本文抜粋 ▸
_ _ _
9月になっても真夏張りの暑さが続いていましたが、ここ数日その暑さも落ち着いて、心持秋の訪れを感じるようになりました。
そんな9月23日秋分の日、久々の寄席に出かけてきました。
場所は勿論浅草、僕たちの寄席のホームグランド浅草演芸ホールです。
お昼は河豚

浅草は老舗も多いし、またインバウンドや若者のエモいブームで新店やB級グルメの店も増えています。
でランチをどうしようか考えて、そういえば久しくフグを食べてないとなり、だったらフグでも食べましょう!となりました。


ということで浅草演芸ホールにもほど近い、とらふぐ亭で御膳をいただきまました。
フグ飯にてっさにフグの唐揚げ、みそ汁小鉢のついた御膳は、ランチにはちょうどいいサイズ。
フグにしかない食感のてっさと、同じく一瞬魚?お肉じゃないの?と思わせるフグの唐揚げ。そしてフグの旨味たっぷりの出汁で食べるフグ飯と、大満足でした。
ご馳走様でした。
令和7年9月下席


過去のブログにも書いた気がしますが、浅草演芸ホールへ入場すると手渡される番組表の表紙の挿絵は、笑点のオレンジこと林家たい平師匠の手によるものです。
なかなか味のあるいい挿絵だと思います。
出来れば笑点での回答もこの絵ぐらい気の利いたものだといいんですがね。
物まねは誰の真似なのかわからず、回答も座布団がもらえるレベルには遠く、お線香のCMの歌も十人並みですから(笑


9月下席はなかなかのキャラクター、名人が名を連ねていて豪華でしたね。
昼の部

フグでお腹を満たして急いで演芸ホールに滑り込み、この豪華メンバーなら満席かもと不安になりながら、ここでの僕たちの指定席の二階に駆け上がりました。
ドアを開けてると、拍子抜け。
いつもはほぼ埋まっている指定席の、二階最前列には三人しかいません!というか二階席全体で三人しかいません。
嬉しいような悲しいような心持で、でもありがたく二階席最前列に座らせてもらいました。ここからの眺めが上の写真です。
_ _ _
項目一覧 ▸
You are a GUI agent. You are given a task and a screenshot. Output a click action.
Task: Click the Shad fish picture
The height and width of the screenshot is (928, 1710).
_ _ _
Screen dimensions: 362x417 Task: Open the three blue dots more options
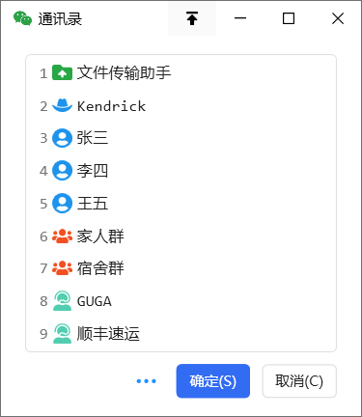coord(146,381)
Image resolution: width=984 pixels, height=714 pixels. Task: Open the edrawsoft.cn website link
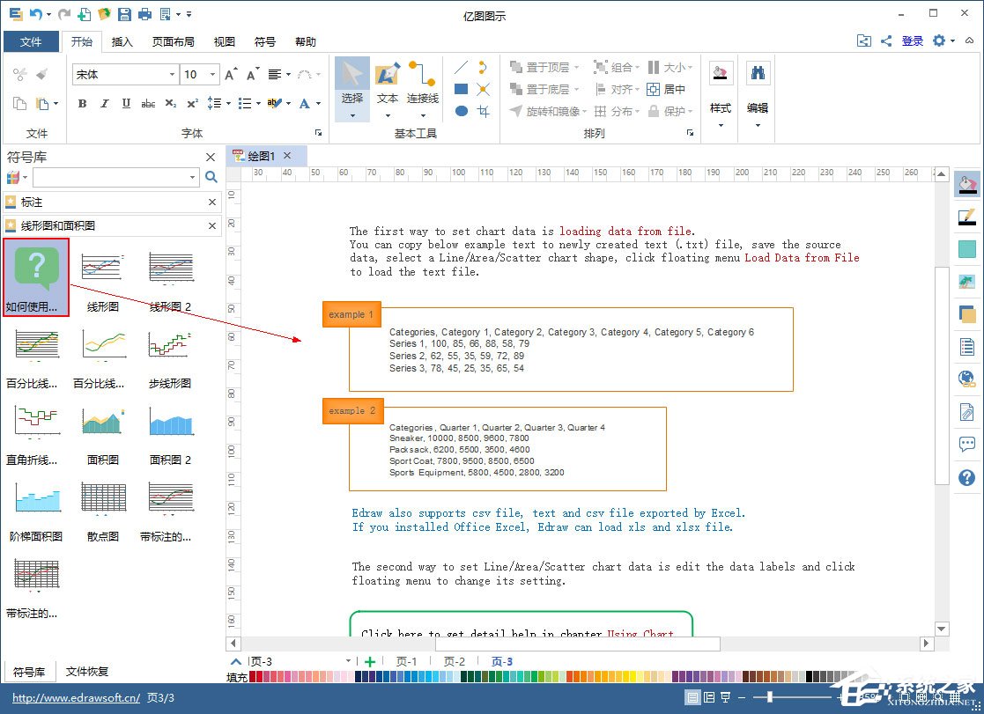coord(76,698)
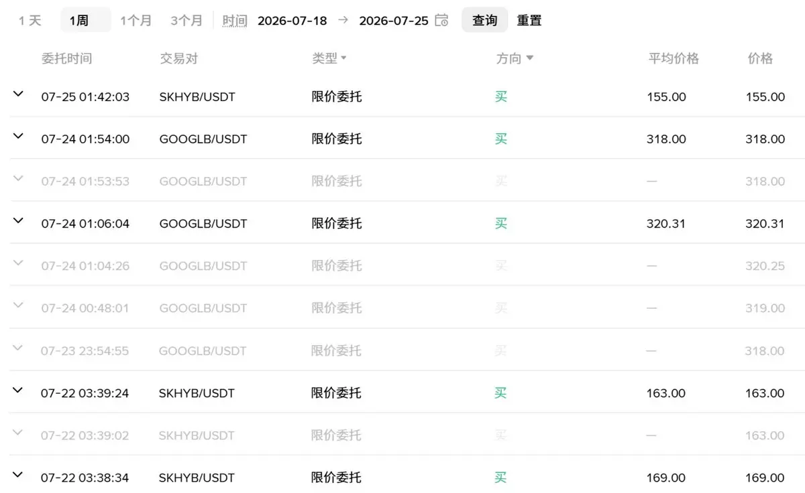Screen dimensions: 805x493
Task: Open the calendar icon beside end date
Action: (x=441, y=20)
_ _ _
練習問題 ▸
a) 次の(i)〜(iii)の文は、寄席見物についての本文の内容と合っていますか。それぞれ「はい」か「いいえ」で答え、判断の決め手となる本文の語句をそのまま引用しなさい。
(i) 筆者たちは9月23日に寄席へ出かけた。
(ii) 昼食の御膳には、フグの唐揚げはついていなかった。
(iii) 二階席には全体で三人しかいなかった。
b) 寄席見物についての本文のうち、「9月になっても真夏張りの暑さ」で始まり「ということで浅草演芸ホールにもほど近い、とらふぐ亭で御膳をいただきまました。」で終わる部分を、「浅草演芸ホール」を「新宿末廣亭」に入れ替えて書き直しなさい。
上のエントリーは、ここでは使いません。

解答例 ▸
a)
(i) はい。「そんな9月23日秋分の日、久々の寄席に出かけてきました」
(ii) いいえ。「フグ飯にてっさにフグの唐揚げ、みそ汁小鉢のついた御膳」
(iii) はい。「というか二階席全体で三人しかいません」

b)
9月になっても真夏張りの暑さが続いていましたが、ここ数日その暑さも落ち着いて、心持秋の訪れを感じるようになりました。
そんな9月23日秋分の日、久々の寄席に出かけてきました。
場所は勿論浅草、僕たちの寄席のホームグランド新宿末廣亭です。
お昼は河豚

浅草は老舗も多いし、またインバウンドや若者のエモいブームで新店やB級グルメの店も増えています。
でランチをどうしようか考えて、そういえば久しくフグを食べてないとなり、だったらフグでも食べましょう!となりました。


ということで新宿末廣亭にもほど近い、とらふぐ亭で御膳をいただきまました。